• [Source extract]
□ □ □ □

Thompson, 91, broke the women’s 90-94 age-group marathon record when she crossed the finish in 7 hours, 7 minutes, 42 seconds.
She was still healing from squamous cell carcinoma radiation treatments as recently as one month before the marathon. Her white tights covered wounds on her legs. It wasn’t her first time battling cancer. She ran San Diego in 2010, 2011 and 2012 with an oral cancer that took all but one of her upper teeth and her jawbone, according to the Charlotte Observer.
Actually, Thompson shattered the previous 90-94 age-group record of 8:53:08, set by Mavis Lindgren in 1997. She came close to the men’s mark of 6:46:34.
Get this: Thompson didn’t take up marathon running until 15 years ago, at age 76.
“I started running because I had friends who were very ill from leukemia,” the Charlotte retirement community resident said. “A friend of mine was gathering money for the race, and she was going to run for the Leukemia & Lymphoma Society. I decided, well, I could walk that. So I signed up, and I came out here in 1999 and ran my first marathon.”
Everybody in her family has died from leukemia or cancer, including the recent passing of her 99-year-old brother, she told NBC San Diego. She has raised more than $90,000 for the Leukemia & Lymphoma Society running 15 marathons, according to the Charlotte Observer.
She was given a special introduction before Sunday’s race and met Meb Keflezighi, the Boston Marathon winner and 2004 Olympic silver medalist.
Her longest training run/walk was five or six miles, and she told reporters wasn’t sure she would be able to finish Sunday. But she powered on with her son, Brenny, 55, by her side.
Thompson, reportedly a former concert pianist who played Carnegie Hall three times, was surrounded by media after completing the 26.2 miles in about 16:20/mile pace Sunday.
“I don’t deserve all this attention,” she said, according to competitor.com. “I feel relieved. But I’m interested in getting into a cold shower and falling into bed for a while.”
Thompson told reporters she would run the San Diego Marathon again next year, if she’s able.
“I can’t believe how big a deal they’re making over me,” she told the Charlotte Observer. “I felt like a queen for the day.”

□ □ □ □

• [Data for review]
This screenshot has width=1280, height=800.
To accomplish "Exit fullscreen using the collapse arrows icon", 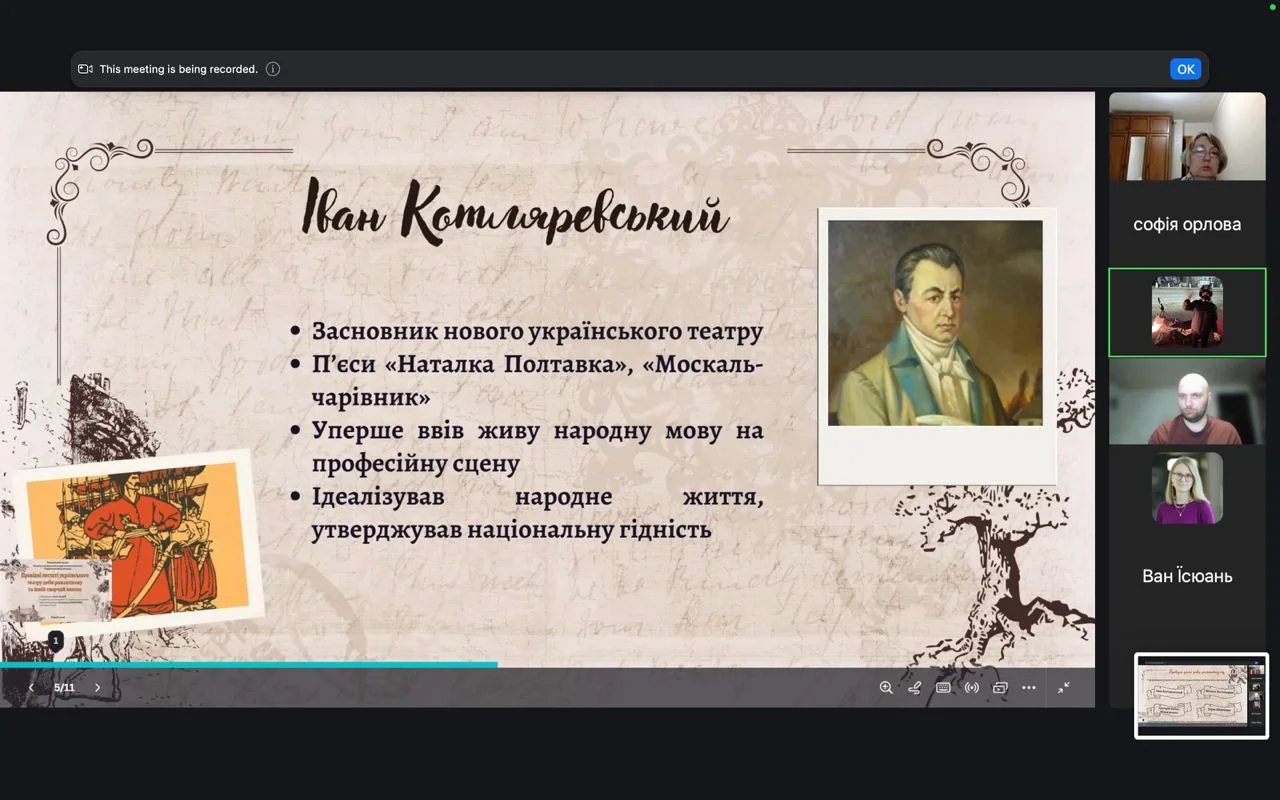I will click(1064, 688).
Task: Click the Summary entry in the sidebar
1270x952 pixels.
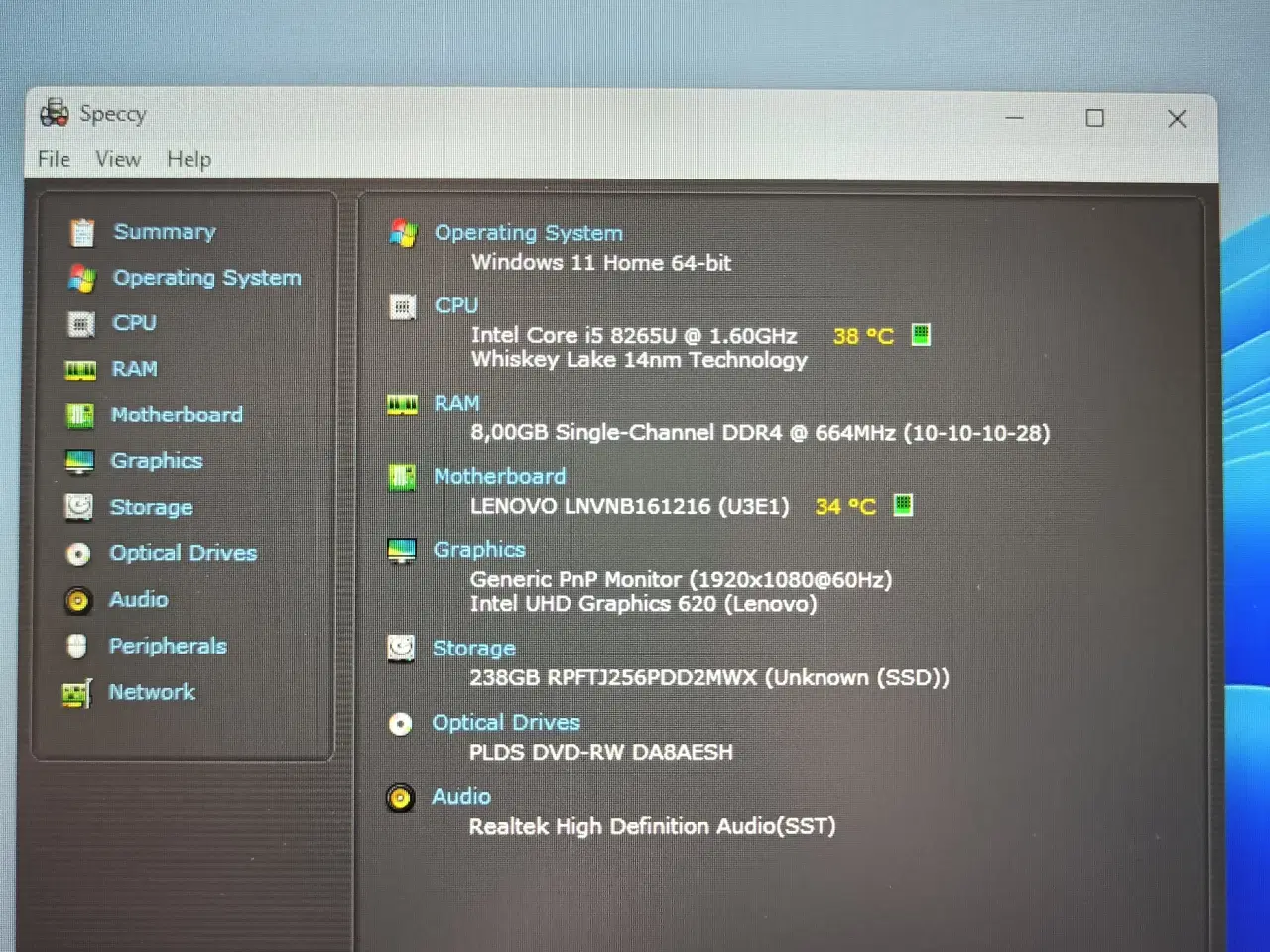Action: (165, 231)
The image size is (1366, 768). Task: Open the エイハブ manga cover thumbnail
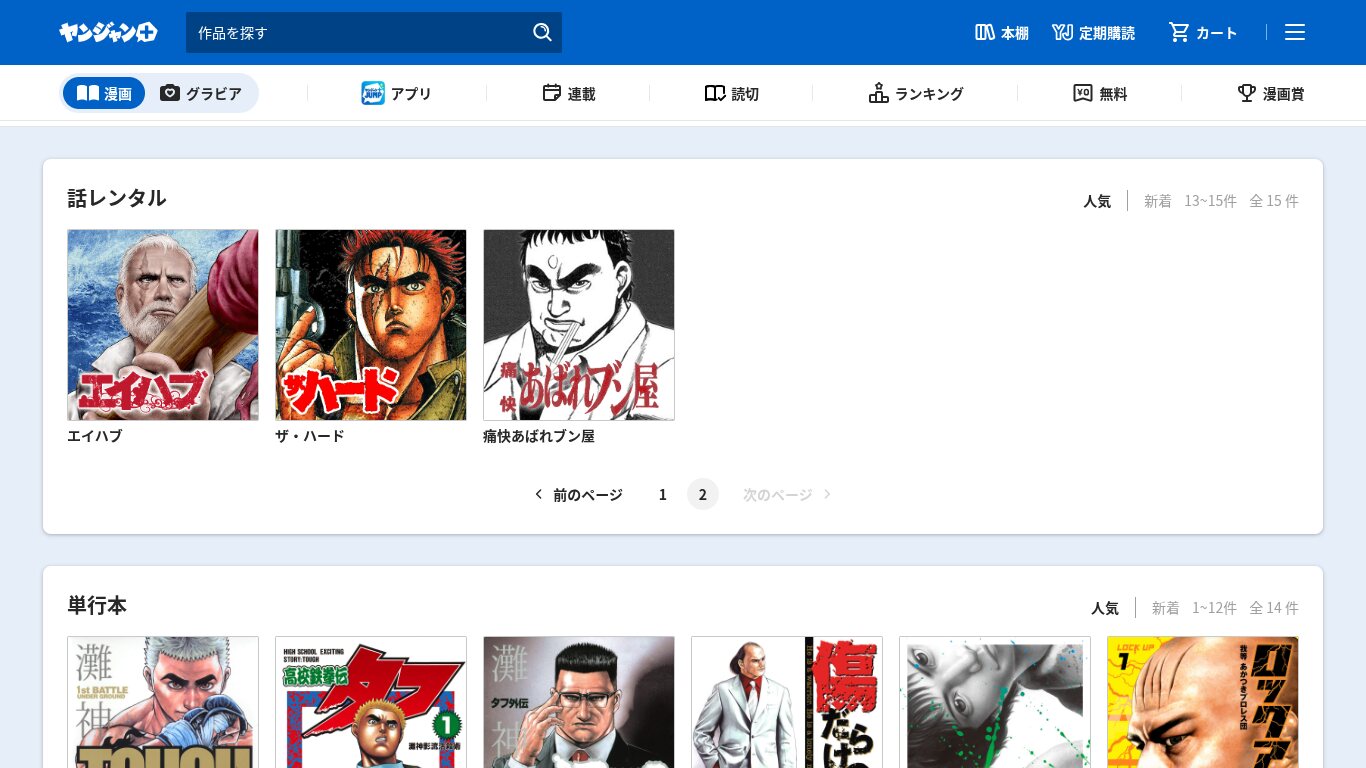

□ □ □ □

In the marathon record article, rewrite the stretch from "Actually, Thompson shattered" through "ago, at age 76.", changing "age-group record" to "age-division record".

• [The completed task]
Actually, Thompson shattered the previous 90-94 age-division record of 8:53:08, set by Mavis Lindgren in 1997. She came close to the men’s mark of 6:46:34.
Get this: Thompson didn’t take up marathon running until 15 years ago, at age 76.